Leave seals alone and let nature take its course, scientific committee says

Animal welfare groups should ‘rescue’ fewer seals and instead ‘let nature take its course’, according to a government committee.

The Scientific Advisory Committee on Seal Rehabilitation was set up to establish protocols for dealing with seals, after a rise in the number of animals being taken to rescue centres.

In its report, the committee says the primary rule should be to leave seals alone, adding that not all pups are abandoned or in trouble.

The report also called for special seal protection officers to assess which animals should be rescued and which left in the wild. The five seal rehabilitation centres in the Netherlands now treat between 500 and 1,000 animals a year, compared with just 20 in 1980.

There has been a sharp rise in the number of grey seals in Dutch waters since 1980 and a corresponding increase in the number of seal pups, known as huilers (howlers), being ‘rescued’.
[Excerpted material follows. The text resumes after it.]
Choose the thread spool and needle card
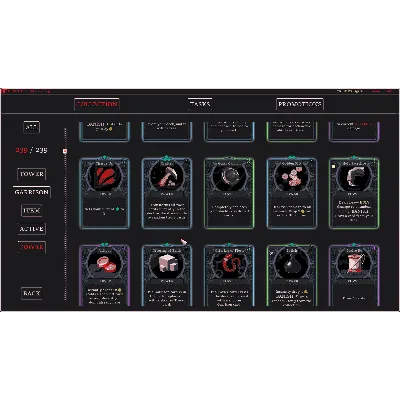 354,276
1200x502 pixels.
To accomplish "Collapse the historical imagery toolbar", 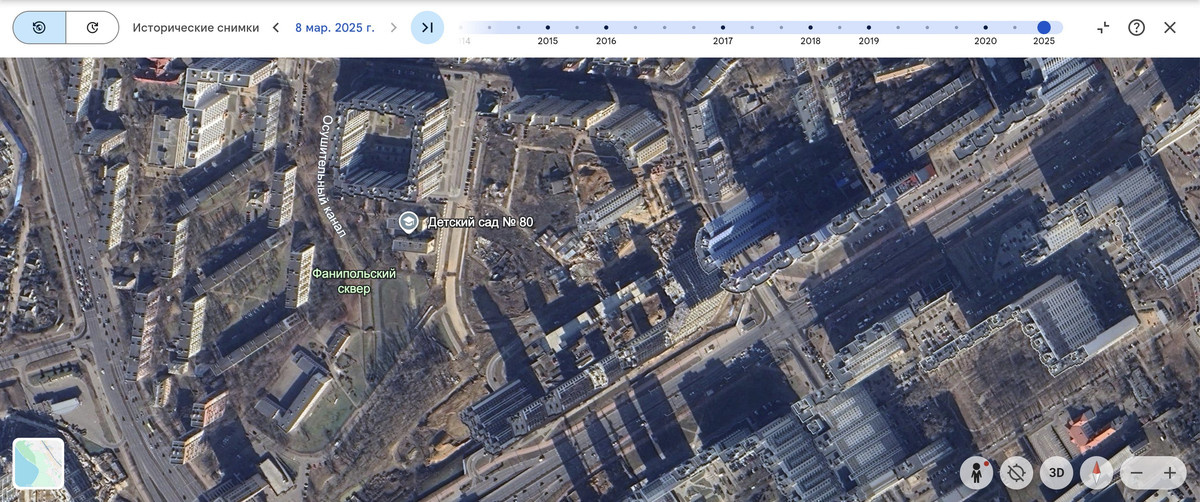I will click(1103, 27).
Lone seal pups should only be taken into rehabilitation after a minimum observation period of 24 hours, allowing mother and pup sufficient opportunities to reunite, the report said.

The five Dutch seal rescue centres should also become more professional and agree a common protocol. They should also stop treating animals which are infected with the parasite lungworm, the report said.

In 1980 there were some 500 harbour seals in Dutch waters, but that has now risen to around 9,000. Grey seals were effectively absent from the Netherlands until 1980, but have made what the committee called ‘a remarkable recovery’ to number around 5,100 in 2016.